What to do: From the records below, output exactly the lines running from the line containing "Image resolution: width=2044" through the line containing "Given: Click the edit", and no others.

[Saved entries]
....................

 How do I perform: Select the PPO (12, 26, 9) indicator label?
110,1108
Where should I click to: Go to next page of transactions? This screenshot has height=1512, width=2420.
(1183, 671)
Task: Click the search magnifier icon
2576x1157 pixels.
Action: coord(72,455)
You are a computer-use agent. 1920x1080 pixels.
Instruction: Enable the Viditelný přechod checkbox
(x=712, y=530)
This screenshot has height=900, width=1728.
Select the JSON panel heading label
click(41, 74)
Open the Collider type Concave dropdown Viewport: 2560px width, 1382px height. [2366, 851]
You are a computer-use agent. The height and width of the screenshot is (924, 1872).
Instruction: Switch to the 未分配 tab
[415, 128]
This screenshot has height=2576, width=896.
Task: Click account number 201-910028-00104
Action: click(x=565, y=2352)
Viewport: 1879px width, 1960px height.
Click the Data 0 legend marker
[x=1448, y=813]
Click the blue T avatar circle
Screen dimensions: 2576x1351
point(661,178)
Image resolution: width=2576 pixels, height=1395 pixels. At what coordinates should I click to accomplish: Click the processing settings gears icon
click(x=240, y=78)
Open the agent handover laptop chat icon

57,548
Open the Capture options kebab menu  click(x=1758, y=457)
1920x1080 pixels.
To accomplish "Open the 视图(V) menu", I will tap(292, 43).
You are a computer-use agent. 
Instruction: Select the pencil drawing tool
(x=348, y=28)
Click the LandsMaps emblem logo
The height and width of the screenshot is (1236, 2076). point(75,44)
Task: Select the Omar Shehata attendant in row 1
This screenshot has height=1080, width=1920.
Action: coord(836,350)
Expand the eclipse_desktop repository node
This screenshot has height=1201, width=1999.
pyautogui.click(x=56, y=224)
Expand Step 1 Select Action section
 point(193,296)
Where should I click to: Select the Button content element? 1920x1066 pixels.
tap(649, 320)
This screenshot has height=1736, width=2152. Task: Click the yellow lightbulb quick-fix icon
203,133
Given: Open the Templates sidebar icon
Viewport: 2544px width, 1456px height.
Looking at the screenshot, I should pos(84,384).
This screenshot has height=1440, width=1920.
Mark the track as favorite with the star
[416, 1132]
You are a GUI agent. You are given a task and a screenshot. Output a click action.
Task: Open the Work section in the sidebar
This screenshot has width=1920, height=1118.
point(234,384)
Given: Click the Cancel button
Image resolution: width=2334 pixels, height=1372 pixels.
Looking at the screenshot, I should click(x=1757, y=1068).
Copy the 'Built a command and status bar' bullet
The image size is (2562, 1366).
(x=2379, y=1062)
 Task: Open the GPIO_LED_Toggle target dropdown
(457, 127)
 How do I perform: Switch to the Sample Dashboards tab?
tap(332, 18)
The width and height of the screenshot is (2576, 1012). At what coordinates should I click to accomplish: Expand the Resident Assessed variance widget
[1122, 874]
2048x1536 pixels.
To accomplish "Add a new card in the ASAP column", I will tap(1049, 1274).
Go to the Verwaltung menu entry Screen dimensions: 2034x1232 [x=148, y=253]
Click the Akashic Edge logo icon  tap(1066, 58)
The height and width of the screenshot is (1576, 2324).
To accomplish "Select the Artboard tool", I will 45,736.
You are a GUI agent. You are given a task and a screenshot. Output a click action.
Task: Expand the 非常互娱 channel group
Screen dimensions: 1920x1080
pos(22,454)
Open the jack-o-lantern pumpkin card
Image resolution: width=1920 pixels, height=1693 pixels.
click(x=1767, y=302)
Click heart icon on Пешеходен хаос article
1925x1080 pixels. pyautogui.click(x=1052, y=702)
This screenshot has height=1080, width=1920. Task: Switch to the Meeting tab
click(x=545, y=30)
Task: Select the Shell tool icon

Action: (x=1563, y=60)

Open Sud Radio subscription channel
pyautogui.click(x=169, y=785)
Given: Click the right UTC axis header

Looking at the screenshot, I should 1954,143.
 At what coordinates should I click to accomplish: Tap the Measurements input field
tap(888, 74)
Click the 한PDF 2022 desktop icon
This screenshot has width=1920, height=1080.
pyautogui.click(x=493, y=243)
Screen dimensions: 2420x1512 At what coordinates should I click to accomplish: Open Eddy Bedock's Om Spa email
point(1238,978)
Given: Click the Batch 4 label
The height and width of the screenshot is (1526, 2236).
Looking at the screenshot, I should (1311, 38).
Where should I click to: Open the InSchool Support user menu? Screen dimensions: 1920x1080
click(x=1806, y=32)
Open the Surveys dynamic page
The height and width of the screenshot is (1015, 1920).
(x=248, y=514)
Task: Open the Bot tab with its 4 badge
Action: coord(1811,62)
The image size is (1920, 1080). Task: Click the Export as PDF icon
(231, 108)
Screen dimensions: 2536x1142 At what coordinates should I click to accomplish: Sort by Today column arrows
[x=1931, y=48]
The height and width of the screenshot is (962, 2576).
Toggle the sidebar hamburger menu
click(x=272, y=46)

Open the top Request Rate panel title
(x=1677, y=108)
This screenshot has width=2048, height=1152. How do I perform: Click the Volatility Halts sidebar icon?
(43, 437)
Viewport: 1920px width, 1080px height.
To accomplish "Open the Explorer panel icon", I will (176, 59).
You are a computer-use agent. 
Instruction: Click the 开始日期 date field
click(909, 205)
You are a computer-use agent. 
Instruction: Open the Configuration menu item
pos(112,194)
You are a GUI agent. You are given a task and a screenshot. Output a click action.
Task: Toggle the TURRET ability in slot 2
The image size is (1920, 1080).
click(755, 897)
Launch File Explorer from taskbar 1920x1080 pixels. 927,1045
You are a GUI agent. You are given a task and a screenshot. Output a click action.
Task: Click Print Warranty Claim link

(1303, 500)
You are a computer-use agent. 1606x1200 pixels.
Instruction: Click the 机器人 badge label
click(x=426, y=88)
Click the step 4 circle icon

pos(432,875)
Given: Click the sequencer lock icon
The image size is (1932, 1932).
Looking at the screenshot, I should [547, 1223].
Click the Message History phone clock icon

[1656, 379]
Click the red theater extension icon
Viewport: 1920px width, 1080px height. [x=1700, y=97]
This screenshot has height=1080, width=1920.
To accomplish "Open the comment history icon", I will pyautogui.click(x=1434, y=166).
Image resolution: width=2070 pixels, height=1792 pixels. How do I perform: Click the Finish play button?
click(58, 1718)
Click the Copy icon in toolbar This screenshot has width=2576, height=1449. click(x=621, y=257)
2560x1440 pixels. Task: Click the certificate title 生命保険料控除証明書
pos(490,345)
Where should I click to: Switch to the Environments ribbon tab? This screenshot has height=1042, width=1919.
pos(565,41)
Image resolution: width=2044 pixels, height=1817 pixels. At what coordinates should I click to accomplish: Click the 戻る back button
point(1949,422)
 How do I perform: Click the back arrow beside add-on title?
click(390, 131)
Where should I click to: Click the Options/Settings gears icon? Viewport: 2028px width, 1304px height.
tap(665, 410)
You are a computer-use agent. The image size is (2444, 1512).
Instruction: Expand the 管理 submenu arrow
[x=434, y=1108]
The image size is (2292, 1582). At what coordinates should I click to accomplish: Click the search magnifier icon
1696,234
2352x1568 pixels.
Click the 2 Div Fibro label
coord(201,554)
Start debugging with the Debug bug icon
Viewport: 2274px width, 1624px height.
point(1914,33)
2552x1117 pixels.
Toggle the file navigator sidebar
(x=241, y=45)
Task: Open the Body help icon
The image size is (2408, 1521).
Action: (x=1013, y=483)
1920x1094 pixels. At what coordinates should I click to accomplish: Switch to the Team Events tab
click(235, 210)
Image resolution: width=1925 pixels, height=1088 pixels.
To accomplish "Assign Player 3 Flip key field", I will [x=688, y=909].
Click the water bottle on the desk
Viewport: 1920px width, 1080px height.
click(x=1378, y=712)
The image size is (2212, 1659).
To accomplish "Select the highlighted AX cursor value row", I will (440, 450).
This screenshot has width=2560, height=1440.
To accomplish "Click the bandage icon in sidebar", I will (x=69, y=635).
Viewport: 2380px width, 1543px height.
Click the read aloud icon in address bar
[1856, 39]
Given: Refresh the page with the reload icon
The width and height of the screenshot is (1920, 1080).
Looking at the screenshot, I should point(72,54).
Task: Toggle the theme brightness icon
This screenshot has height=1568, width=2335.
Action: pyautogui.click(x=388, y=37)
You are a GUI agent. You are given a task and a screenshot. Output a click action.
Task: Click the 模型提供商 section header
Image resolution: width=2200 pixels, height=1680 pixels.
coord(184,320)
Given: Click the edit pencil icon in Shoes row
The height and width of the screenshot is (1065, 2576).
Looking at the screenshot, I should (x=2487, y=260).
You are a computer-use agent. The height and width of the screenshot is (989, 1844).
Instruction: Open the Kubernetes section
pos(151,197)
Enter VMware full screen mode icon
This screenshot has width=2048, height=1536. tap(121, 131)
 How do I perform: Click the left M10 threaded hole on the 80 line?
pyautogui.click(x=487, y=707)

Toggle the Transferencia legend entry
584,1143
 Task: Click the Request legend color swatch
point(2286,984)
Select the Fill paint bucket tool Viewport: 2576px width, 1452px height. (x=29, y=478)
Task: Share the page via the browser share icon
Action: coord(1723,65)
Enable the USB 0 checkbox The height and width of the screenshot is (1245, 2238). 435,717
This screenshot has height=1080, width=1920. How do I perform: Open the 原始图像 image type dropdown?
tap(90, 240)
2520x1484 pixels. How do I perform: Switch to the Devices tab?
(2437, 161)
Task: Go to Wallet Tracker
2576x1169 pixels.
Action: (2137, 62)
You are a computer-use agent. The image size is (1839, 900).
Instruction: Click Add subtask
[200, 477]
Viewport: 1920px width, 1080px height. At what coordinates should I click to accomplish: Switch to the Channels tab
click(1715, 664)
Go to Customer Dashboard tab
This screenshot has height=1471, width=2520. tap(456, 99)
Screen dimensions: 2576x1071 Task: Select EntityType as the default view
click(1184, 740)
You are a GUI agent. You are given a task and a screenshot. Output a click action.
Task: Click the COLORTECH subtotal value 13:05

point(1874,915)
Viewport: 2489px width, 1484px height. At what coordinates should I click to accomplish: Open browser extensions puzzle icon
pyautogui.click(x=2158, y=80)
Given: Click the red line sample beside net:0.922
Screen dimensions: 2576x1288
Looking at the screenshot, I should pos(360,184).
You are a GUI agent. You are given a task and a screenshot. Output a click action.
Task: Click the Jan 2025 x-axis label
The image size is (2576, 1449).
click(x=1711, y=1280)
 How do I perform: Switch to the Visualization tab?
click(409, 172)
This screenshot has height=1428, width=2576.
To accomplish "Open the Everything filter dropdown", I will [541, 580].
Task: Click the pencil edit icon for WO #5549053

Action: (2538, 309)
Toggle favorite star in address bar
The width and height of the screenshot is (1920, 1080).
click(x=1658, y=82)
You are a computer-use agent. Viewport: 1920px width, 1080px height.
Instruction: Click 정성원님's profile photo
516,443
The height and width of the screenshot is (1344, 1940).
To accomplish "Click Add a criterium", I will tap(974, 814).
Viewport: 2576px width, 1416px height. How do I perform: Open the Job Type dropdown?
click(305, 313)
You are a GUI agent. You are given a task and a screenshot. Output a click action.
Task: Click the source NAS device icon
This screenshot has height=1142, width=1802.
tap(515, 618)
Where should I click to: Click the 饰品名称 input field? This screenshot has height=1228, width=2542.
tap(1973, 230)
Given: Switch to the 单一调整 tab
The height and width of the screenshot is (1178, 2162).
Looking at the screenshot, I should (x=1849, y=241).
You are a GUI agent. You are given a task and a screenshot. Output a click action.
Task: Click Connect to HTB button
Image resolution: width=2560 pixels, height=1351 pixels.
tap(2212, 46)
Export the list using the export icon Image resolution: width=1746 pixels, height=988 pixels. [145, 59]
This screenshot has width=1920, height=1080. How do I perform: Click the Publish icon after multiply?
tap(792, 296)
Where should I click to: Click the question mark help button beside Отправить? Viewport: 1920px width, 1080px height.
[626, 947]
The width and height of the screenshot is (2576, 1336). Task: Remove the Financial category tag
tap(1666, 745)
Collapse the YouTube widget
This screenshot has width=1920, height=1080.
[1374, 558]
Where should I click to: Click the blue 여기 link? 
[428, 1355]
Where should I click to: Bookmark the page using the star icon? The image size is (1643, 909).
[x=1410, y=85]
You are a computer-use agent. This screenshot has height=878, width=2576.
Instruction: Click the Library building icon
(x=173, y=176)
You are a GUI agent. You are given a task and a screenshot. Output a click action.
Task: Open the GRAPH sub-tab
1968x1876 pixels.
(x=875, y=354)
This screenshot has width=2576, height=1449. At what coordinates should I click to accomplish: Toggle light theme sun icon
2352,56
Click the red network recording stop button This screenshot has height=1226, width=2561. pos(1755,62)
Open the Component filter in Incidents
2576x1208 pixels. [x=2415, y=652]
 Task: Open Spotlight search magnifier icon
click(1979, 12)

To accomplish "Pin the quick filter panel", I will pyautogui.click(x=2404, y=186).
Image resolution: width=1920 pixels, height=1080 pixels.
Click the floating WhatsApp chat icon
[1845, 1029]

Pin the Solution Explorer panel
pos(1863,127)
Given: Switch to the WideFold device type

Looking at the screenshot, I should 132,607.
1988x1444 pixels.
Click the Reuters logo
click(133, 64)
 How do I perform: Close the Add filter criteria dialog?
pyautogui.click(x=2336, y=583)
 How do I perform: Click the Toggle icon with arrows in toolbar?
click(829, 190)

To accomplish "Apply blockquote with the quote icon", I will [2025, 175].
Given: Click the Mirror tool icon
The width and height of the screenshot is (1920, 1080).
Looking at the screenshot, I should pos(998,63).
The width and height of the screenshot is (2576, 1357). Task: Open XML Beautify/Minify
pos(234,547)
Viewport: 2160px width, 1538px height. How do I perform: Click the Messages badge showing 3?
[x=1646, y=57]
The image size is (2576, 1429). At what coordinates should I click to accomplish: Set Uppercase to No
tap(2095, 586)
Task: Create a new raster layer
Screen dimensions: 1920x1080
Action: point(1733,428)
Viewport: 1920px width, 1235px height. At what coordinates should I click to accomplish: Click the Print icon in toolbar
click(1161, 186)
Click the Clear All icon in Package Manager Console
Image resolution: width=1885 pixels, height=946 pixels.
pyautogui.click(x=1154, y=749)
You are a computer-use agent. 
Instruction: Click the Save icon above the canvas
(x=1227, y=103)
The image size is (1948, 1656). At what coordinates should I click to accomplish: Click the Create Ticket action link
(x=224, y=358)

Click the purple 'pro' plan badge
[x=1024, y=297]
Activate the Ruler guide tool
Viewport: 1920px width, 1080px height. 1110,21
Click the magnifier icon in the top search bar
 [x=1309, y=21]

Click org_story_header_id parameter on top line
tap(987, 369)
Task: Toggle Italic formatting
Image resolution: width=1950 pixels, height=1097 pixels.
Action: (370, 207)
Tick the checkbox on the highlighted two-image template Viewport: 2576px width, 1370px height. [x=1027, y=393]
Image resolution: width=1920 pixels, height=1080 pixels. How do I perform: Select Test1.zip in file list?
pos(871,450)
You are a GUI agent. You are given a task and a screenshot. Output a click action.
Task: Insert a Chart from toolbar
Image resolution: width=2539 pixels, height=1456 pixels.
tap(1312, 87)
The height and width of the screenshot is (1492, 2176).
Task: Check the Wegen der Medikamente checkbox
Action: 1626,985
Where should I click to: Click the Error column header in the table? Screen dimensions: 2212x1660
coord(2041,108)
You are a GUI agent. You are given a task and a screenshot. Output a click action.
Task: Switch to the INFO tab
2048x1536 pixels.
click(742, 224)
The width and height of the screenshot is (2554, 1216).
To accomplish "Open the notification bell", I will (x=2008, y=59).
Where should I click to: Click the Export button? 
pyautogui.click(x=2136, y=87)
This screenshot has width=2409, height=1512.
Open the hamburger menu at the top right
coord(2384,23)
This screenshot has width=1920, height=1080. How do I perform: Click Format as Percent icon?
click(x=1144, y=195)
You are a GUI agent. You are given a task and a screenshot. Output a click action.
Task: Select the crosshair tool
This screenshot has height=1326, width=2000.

....................

Result below:
Image resolution: width=2044 pixels, height=1817 pixels. At what coordinates should I click to accomplish: Click the 戻る back button
point(1949,422)
 How do I perform: Click the back arrow beside add-on title?
click(390, 131)
Where should I click to: Click the Options/Settings gears icon? Viewport: 2028px width, 1304px height.
tap(665, 410)
You are a computer-use agent. The image size is (2444, 1512).
Instruction: Expand the 管理 submenu arrow
[x=434, y=1108]
The image size is (2292, 1582). At what coordinates should I click to accomplish: Click the search magnifier icon
1696,234
2352x1568 pixels.
Click the 2 Div Fibro label
coord(201,554)
Start debugging with the Debug bug icon
Viewport: 2274px width, 1624px height.
point(1914,33)
2552x1117 pixels.
Toggle the file navigator sidebar
(x=241, y=45)
Task: Open the Body help icon
The image size is (2408, 1521).
Action: (x=1013, y=483)
1920x1094 pixels. At what coordinates should I click to accomplish: Switch to the Team Events tab
click(235, 210)
Image resolution: width=1925 pixels, height=1088 pixels.
To accomplish "Assign Player 3 Flip key field", I will [x=688, y=909].
Click the water bottle on the desk
Viewport: 1920px width, 1080px height.
click(x=1378, y=712)
The image size is (2212, 1659).
To accomplish "Select the highlighted AX cursor value row", I will (440, 450).
This screenshot has width=2560, height=1440.
To accomplish "Click the bandage icon in sidebar", I will (x=69, y=635).
Viewport: 2380px width, 1543px height.
Click the read aloud icon in address bar
[1856, 39]
Given: Refresh the page with the reload icon
The width and height of the screenshot is (1920, 1080).
Looking at the screenshot, I should point(72,54).
Task: Toggle the theme brightness icon
This screenshot has height=1568, width=2335.
Action: pyautogui.click(x=388, y=37)
You are a GUI agent. You are given a task and a screenshot. Output a click action.
Task: Click the 模型提供商 section header
Image resolution: width=2200 pixels, height=1680 pixels.
coord(184,320)
Given: Click the edit pencil icon in Shoes row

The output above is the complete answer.